_Problem statement_: Among the entries below, find the lines with the word "field" and return them.

[[ Source data open ]]

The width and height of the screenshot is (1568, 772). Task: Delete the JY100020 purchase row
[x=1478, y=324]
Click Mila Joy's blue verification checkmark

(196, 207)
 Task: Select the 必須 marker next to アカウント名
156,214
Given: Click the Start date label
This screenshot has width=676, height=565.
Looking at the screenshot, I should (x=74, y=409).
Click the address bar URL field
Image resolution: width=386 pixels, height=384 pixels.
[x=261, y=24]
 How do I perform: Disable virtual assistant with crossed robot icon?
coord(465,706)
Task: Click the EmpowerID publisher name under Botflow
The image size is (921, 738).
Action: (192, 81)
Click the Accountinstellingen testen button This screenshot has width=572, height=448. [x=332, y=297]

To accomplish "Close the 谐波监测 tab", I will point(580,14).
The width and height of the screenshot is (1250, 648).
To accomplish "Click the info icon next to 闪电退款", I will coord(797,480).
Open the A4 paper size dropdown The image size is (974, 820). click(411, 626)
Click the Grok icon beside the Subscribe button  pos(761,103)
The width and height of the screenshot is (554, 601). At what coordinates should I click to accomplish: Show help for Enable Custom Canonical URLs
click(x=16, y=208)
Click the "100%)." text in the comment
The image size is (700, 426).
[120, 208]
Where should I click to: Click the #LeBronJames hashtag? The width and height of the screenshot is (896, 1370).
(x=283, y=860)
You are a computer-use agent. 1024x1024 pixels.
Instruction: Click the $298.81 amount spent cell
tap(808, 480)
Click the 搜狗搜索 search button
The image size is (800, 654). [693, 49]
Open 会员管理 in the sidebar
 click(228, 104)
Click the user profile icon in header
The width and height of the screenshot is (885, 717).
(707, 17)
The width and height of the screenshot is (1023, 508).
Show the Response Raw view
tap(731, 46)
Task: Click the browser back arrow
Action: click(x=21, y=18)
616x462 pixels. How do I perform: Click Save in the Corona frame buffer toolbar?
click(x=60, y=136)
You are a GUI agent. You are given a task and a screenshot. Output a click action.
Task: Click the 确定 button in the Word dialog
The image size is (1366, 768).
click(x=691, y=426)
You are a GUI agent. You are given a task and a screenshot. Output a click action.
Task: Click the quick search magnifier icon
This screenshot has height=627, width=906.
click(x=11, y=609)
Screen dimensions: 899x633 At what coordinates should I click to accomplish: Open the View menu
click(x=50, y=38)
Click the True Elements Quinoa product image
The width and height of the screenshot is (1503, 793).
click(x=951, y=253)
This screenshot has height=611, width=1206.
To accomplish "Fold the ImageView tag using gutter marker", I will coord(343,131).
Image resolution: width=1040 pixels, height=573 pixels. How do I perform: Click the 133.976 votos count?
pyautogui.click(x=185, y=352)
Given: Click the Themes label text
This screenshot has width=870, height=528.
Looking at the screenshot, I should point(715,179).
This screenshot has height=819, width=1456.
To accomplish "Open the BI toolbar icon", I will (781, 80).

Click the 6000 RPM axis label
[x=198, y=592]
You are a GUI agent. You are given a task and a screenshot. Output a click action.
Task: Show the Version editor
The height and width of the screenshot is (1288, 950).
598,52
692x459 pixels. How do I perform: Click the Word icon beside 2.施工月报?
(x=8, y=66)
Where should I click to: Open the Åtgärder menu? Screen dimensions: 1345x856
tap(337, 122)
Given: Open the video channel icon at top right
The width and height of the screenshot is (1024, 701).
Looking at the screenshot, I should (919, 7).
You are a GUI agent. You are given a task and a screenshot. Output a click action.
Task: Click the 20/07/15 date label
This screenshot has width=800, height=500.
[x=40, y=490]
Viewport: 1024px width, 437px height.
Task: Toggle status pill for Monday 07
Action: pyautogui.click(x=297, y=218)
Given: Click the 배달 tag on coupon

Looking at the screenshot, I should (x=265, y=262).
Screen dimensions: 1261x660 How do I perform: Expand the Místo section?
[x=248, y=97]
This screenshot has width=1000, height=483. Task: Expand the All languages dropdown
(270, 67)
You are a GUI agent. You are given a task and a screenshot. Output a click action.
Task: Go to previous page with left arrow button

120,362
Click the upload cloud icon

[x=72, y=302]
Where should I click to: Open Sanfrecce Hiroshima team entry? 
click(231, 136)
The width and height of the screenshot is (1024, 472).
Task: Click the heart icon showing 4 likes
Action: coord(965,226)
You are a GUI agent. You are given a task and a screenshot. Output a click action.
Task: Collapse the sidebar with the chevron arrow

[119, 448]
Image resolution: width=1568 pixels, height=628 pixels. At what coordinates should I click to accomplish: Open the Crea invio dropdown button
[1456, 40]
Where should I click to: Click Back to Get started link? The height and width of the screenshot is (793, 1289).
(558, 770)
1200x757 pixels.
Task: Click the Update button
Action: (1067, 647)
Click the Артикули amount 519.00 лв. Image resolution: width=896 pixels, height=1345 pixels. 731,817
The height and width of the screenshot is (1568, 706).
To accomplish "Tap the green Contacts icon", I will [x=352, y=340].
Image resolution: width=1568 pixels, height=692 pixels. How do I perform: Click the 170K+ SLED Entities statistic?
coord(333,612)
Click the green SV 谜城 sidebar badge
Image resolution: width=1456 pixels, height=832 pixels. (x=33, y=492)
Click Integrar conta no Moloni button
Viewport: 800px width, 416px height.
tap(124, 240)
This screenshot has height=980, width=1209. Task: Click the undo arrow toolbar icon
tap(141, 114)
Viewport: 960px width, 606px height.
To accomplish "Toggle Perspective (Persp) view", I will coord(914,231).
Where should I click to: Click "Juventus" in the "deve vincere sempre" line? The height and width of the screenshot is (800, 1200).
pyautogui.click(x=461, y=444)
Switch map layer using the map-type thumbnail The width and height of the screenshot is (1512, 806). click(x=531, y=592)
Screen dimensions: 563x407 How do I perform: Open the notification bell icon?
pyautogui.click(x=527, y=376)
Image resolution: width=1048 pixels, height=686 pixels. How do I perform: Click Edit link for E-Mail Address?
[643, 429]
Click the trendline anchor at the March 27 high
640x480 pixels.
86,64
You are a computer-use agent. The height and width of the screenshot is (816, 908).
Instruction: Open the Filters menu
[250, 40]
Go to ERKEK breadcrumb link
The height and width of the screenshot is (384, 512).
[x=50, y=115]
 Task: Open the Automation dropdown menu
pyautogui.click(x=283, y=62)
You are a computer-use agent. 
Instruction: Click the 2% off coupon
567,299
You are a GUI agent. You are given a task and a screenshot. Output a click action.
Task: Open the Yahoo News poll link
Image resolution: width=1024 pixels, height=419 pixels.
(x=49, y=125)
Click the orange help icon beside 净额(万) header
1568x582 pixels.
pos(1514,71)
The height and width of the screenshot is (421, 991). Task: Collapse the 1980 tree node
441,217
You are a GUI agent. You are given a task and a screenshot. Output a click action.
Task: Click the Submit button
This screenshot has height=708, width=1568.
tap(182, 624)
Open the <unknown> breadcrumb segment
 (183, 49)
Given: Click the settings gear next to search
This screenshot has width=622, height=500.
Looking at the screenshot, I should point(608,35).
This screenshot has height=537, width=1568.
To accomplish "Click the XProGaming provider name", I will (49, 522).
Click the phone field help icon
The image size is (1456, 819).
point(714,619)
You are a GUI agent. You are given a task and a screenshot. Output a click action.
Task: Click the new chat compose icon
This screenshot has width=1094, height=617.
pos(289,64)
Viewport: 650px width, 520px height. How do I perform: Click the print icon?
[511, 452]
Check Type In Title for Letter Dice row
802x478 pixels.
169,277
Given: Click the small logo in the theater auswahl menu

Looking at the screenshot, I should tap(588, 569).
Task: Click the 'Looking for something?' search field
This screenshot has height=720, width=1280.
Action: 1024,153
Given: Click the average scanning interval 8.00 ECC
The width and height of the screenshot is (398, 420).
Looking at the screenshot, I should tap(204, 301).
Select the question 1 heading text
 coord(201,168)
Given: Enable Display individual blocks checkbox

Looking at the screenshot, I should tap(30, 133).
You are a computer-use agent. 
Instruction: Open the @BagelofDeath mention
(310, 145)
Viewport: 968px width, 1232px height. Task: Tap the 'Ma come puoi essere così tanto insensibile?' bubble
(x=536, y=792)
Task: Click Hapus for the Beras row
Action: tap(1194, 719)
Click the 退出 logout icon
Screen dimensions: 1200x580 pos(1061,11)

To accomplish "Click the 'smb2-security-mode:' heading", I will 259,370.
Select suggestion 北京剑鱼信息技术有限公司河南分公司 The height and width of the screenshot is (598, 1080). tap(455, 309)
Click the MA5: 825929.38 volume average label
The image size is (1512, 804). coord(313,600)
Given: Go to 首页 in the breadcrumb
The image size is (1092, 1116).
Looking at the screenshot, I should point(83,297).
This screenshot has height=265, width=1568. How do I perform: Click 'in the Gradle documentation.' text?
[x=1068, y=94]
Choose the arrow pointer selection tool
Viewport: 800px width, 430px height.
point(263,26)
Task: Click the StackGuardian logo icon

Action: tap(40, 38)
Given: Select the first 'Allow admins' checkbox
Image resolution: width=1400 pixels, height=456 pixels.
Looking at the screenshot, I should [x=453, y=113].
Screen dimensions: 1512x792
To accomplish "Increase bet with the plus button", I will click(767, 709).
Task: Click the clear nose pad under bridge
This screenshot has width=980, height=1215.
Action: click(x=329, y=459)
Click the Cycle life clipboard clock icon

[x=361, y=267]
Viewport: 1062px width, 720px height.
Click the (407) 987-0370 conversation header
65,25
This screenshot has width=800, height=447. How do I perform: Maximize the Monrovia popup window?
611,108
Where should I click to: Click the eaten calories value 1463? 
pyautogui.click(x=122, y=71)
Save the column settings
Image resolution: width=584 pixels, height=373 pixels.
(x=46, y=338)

[[ Source data closed ]]

_Completed exercise_:
Click the address bar URL field
Click the phone field help icon
Task: Click the 'Looking for something?' search field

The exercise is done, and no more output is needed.